(Information shown):
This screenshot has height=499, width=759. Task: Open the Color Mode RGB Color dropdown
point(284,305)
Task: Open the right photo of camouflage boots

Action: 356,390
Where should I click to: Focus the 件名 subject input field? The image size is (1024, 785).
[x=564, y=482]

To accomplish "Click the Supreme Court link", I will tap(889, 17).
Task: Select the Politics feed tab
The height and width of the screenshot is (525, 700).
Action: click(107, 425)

---

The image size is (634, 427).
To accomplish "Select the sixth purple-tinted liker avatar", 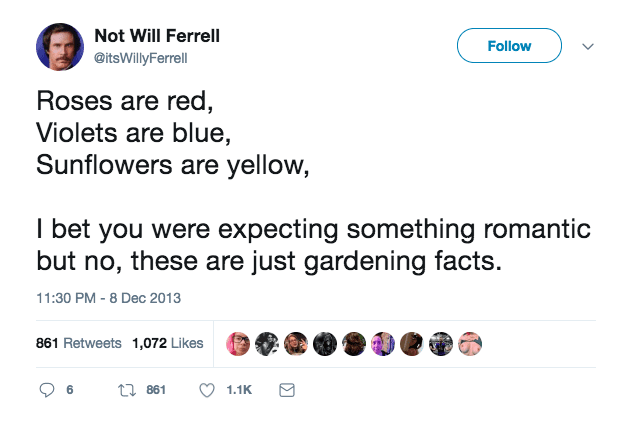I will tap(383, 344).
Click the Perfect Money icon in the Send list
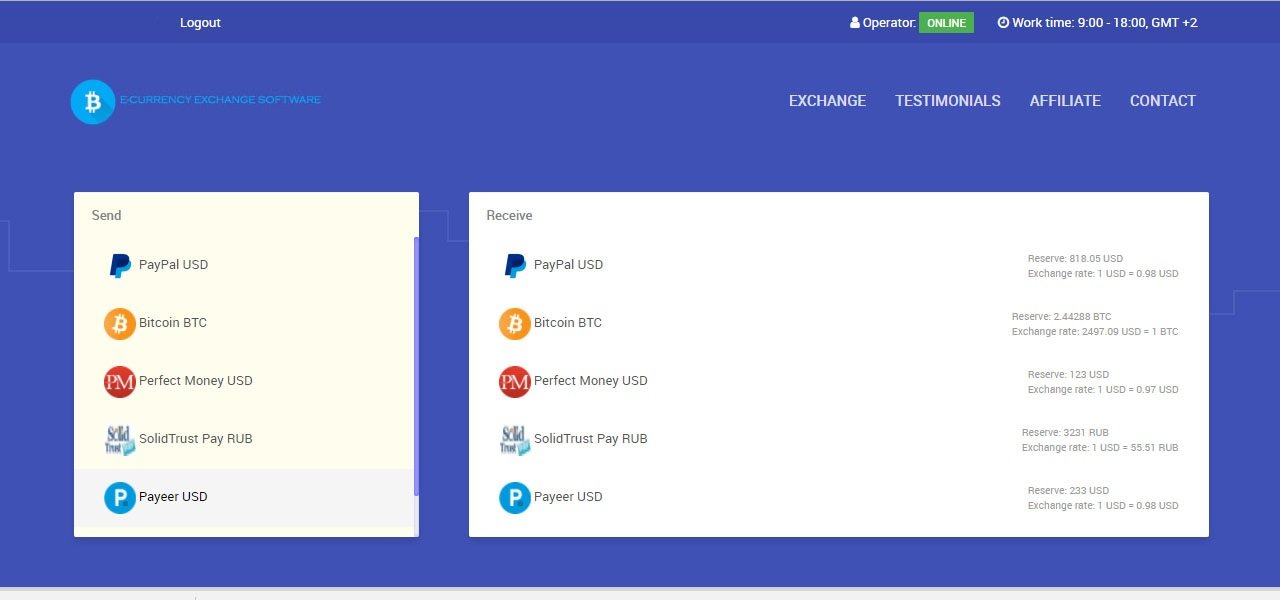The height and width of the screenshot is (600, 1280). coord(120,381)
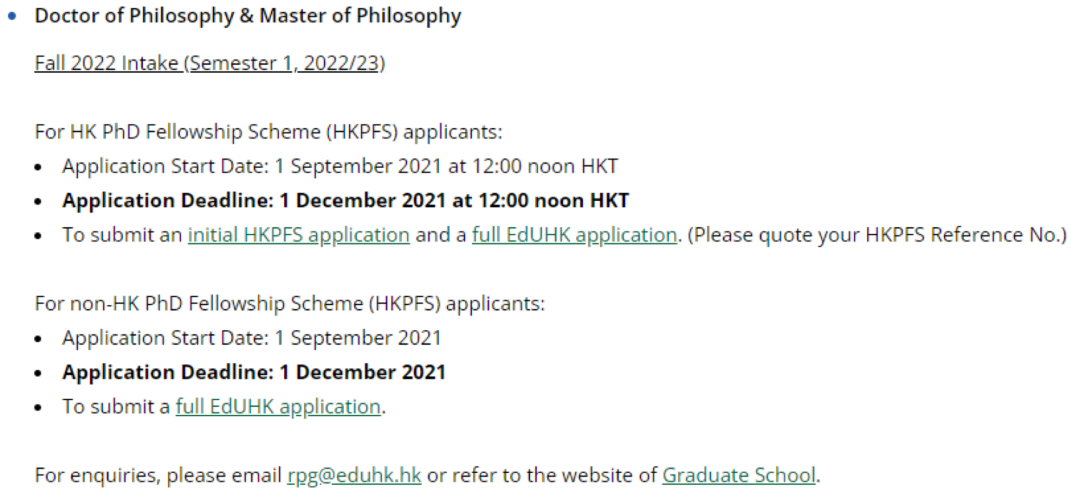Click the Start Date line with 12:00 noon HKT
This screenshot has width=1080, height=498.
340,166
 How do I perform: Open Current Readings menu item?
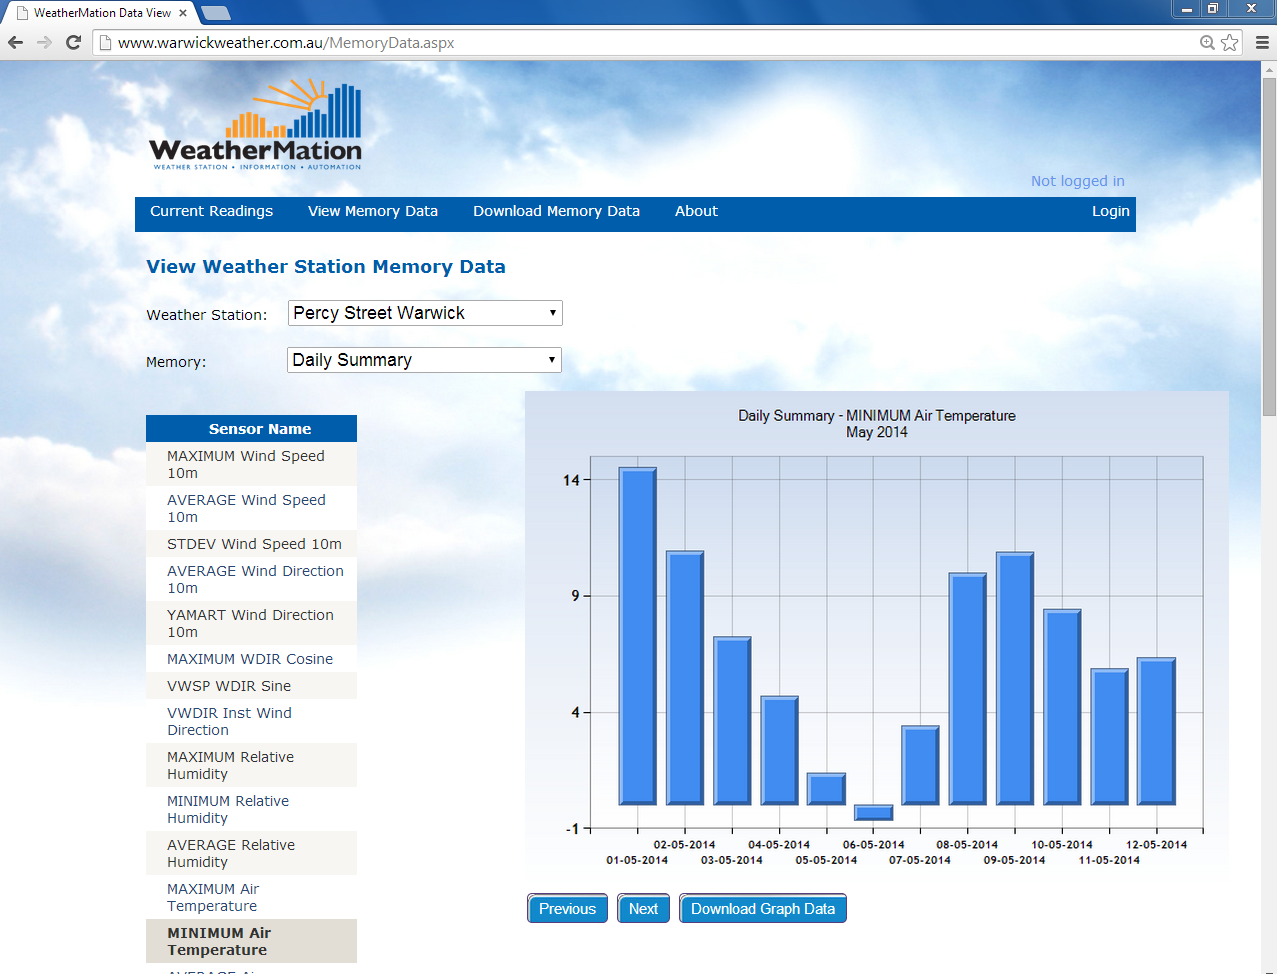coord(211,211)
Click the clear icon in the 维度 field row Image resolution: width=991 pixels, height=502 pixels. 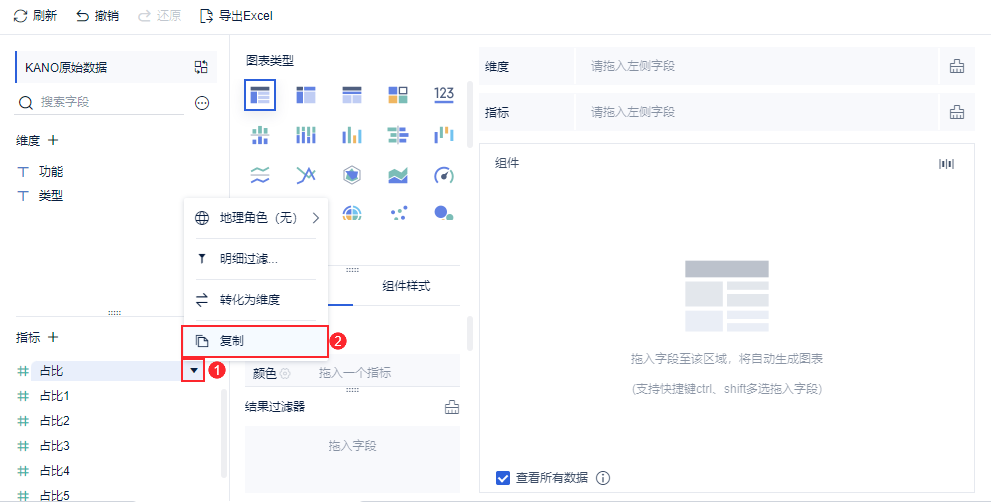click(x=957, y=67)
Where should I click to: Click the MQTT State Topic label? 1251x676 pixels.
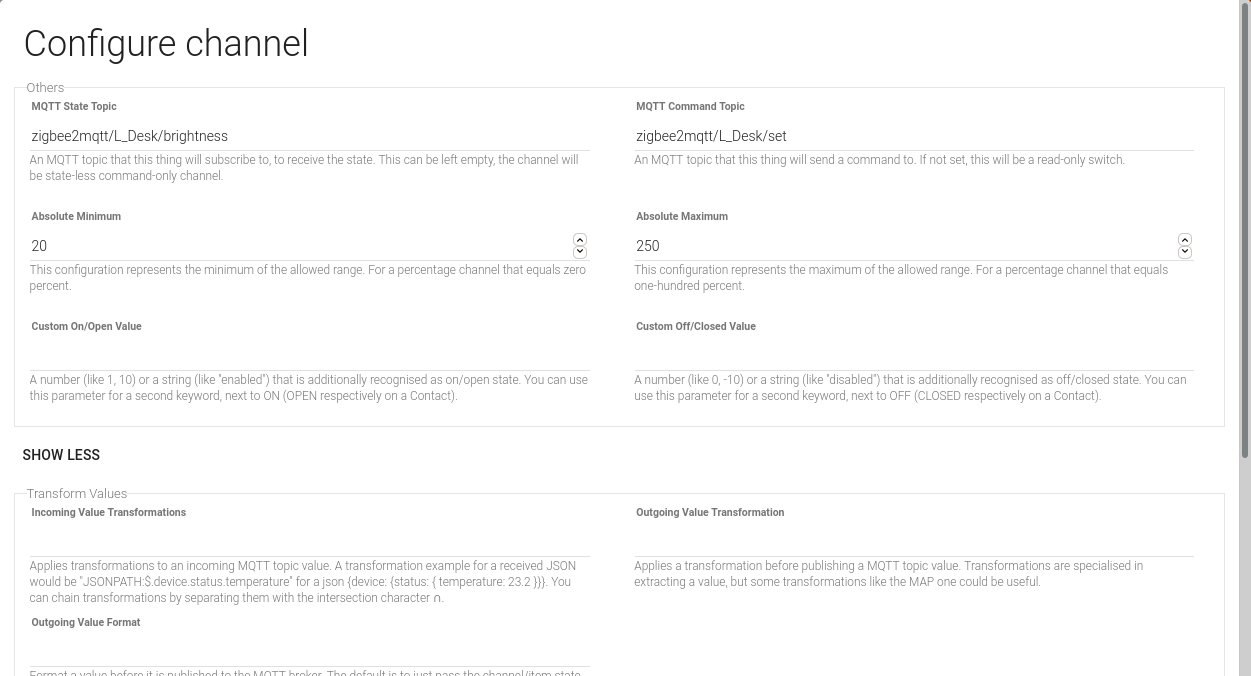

---

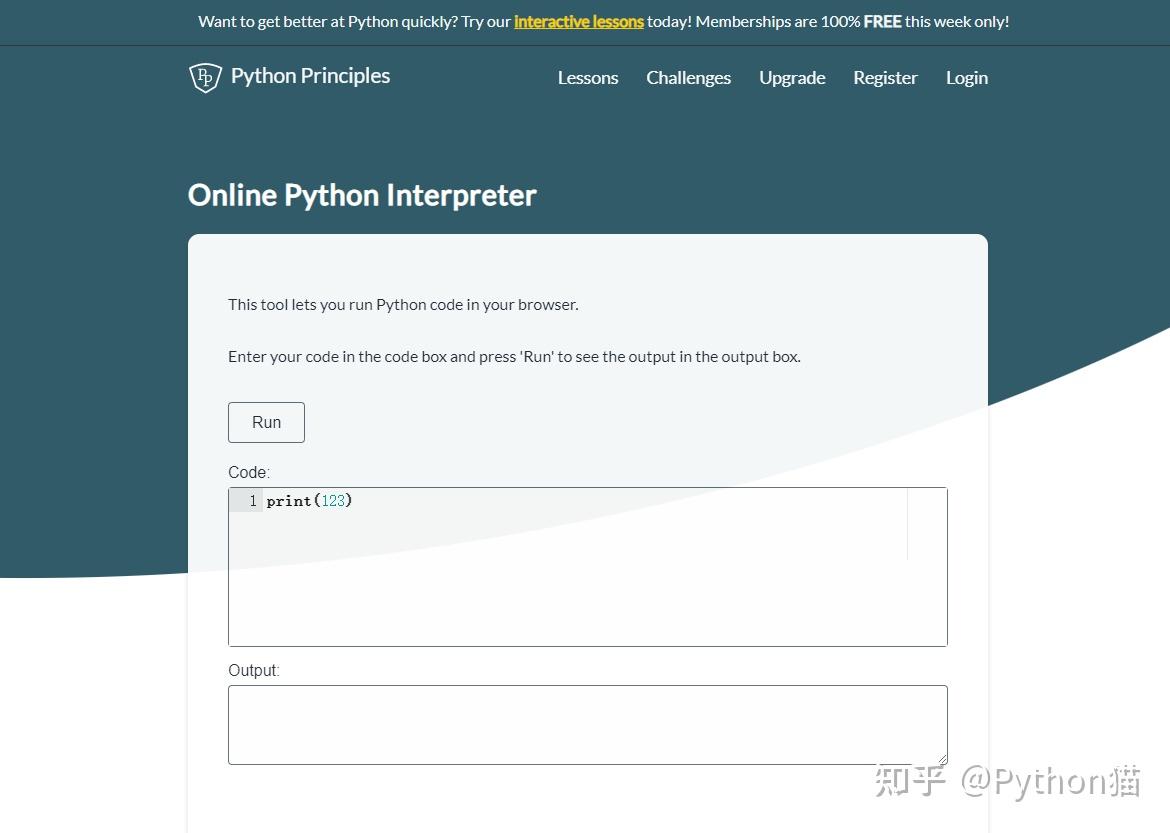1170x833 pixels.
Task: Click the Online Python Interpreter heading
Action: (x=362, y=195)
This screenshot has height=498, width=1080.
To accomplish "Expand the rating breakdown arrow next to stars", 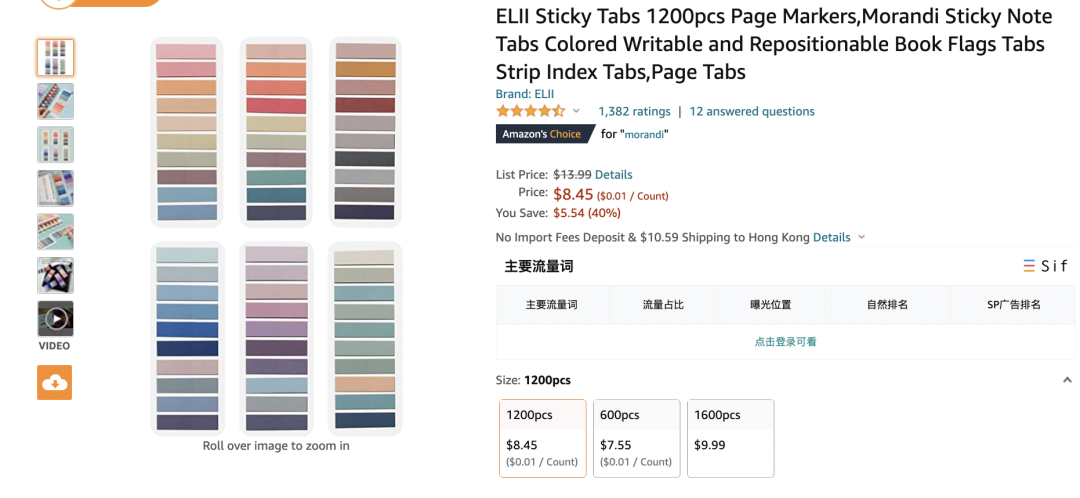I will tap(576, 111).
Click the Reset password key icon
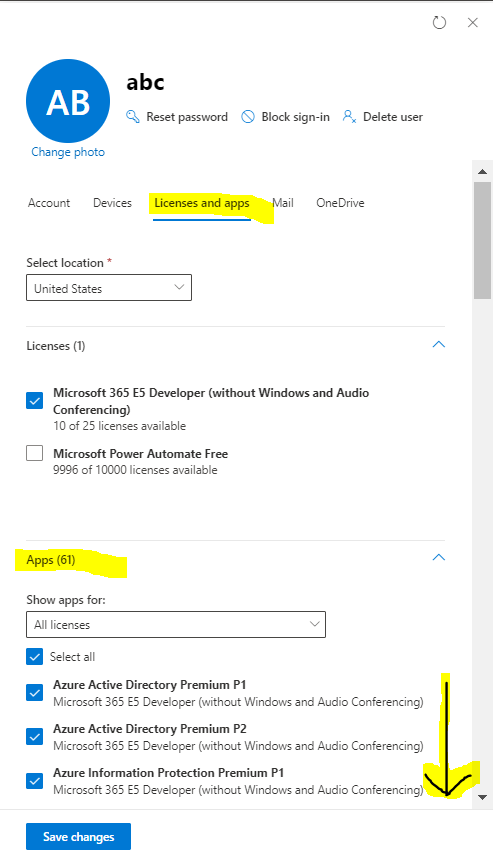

(Do this): Recast the stretch from the line containing "Task: Select the Politics feed tab" through the line containing "Action: click(107, 425)" as a Markdown table with the columns No. and Line. Put a row number in No. and omit blank lines.

(Exercise solution):
| No. | Line |
|---|---|
| 1 | Task: Select the Politics feed tab |
| 2 | The height and width of the screenshot is (525, 700). |
| 3 | Action: click(107, 425) |